Télévision
Et si, au-delà de Cyril Hanouna, la sanction décidée par le CSA contre l'émission «Touche pas à mon poste» était un message adressé à Vincent Bolloré sur un certain modèle économique?

«Disproportionné», «discriminatoire», «inéquitable»… La chaîne C8 a dénoncé avec force la décision du CSA (Conseil supérieur de l'audiovisuel), le 7 juin, de la priver de publicité pendant trois semaines dans les écrans autour de l'émission Touche pas à mon poste. Faut-il y voir un «acharnement» qui fragilise la chaîne financièrement, comme le soutient le groupe Canal+? Serait-ce la résultante d’un «deux poids deux mesures» face à NRJ 12, où les scènes des Anges (de la téléréalité) portant atteinte à l’image de la femme n’ont été sanctionnées que par de simples mises en garde, il y a un an? C’est ce que prétend la direction du groupe de Vincent Bolloré, où l’on remarque que c’est la première fois qu’une chaîne est ainsi privée de recettes publicitaires. Pour riposter, TPMP comme Les Guignols ont orchestré des séquences de moquerie contre Olivier Schrameck, le président du CSA (le replay a été retiré). Selon nos informations, Cyril Hanouna a même tenté de convaincre des journalistes de venir participer à une conférence de presse-émission destinée à le disculper. Des «mesures juridiques appropriées» sont bien évoquées par C8, mais, à l’heure de notre bouclage, une saisine du Conseil d’Etat n’était pas à l’ordre du jour.

Prise en compte des motivations économiques

Au sein de la tour Mirabeau, siège du CSA, on reste serein. Les séquences de novembre et décembre derniers sont jugées suffisamment parlantes: la manipulation du chroniqueur Matthieu Delormeau autour d’un pseudo-assassinat et le geste déplacé sur les parties intimes de l’animateur star témoigne d’une antenne non maîtrisée. Mais pourquoi taper au portefeuille publicitaire au lieu d’infliger une simple amende de 50 000 euros, comme le préconisait le rapporteur indépendant?

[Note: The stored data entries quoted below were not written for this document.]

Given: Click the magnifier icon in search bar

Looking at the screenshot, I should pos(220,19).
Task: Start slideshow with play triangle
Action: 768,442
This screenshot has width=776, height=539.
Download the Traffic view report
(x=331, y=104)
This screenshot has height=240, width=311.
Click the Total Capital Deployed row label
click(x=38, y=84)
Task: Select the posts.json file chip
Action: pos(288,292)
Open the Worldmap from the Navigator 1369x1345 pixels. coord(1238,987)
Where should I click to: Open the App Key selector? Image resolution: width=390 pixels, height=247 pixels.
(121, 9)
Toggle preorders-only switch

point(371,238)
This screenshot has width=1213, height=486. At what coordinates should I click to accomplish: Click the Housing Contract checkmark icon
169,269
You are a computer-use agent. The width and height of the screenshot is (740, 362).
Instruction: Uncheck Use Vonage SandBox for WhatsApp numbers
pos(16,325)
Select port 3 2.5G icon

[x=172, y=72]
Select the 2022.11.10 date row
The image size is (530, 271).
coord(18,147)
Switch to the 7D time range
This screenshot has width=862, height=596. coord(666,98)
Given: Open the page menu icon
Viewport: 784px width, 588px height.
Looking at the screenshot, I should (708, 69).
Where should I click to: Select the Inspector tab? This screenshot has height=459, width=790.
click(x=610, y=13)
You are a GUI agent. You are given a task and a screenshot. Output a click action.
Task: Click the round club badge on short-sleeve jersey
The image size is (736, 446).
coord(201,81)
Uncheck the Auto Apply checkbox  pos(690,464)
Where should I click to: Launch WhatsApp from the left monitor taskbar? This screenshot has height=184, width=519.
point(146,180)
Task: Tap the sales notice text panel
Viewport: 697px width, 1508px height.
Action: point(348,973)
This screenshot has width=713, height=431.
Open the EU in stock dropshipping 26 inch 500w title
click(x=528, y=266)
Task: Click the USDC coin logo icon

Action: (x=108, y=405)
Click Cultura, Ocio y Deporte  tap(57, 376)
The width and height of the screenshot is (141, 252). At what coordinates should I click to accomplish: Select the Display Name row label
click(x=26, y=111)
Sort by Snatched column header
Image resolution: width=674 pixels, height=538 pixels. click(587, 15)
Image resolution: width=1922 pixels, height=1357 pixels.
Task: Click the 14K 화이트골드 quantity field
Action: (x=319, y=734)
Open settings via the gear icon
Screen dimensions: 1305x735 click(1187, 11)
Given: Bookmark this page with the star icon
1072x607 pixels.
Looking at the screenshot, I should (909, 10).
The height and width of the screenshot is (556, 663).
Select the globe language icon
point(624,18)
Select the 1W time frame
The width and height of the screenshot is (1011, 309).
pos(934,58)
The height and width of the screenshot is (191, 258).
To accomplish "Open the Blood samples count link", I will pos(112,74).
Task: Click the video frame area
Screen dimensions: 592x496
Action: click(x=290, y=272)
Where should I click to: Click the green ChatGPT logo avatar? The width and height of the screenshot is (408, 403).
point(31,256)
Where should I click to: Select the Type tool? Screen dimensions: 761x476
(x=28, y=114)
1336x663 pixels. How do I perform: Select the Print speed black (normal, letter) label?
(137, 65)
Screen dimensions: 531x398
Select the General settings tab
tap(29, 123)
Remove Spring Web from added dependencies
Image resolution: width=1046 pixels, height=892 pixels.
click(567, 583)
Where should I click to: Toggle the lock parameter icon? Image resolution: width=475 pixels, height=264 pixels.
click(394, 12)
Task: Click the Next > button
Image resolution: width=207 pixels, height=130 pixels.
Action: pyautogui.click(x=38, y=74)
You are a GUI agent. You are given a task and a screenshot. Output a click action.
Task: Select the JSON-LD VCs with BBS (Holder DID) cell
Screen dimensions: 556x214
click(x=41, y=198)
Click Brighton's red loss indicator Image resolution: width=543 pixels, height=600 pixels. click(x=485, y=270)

C’est que la loi de 2009 autorise le CSA à prendre en compte les motivations économiques du choix d’une émission et de son style. Or, Cyril Hanouna représente un contrat de 50 millions d’euros par an signé avec Vincent Bolloré, 40% de la diffusion et près de la moitié des recettes publicitaires de cette chaîne au chiffre d’affaires de 138 millions d’euros. Si le coût par émission est de 80 000 euros, le retour sur investissement serait 60 à 100% supérieur.

Une autre séquence dans le collimateur

Autrement dit, la sanction publicitaire est une mesure «fonctionnelle», et pas seulement pécuniaire. C’est l’économie d’une émission visant à faire de l’audience (1) par l’escalade dans les dérapages qui est visée. Et ce, d’autant que ni les mises en garde ni la mise en demeure infligées au préalable n’ont servi à rien. Mais à combien se monte la peine? Hanouna et C8 estiment le manque à gagner à 5 ou 6 millions d’euros, une agence médias nous donne le chiffre de 4,5 à 5,4 millions, le CSA table plutôt sur 2 millions, compte tenu d’un mois de juin déjà boycotté par moult annonceurs. Dentsu Aegis n’a, par exemple, pas levé son gel budgétaire après la séquence jugée «clairement homophobe» par son patron, Thierry Jadot. «L’audience ne se fait pas à n’importe quel prix», observait de son côté Hervé Brossard, président d’Omnicom Media France, qui faisait part d'«interrogations très fortes» de ses clients autour de TPMP. La décision du CSA sur cette séquence, attendue début juillet, frappera au cœur de l’été. Moins névralgique pour la pub.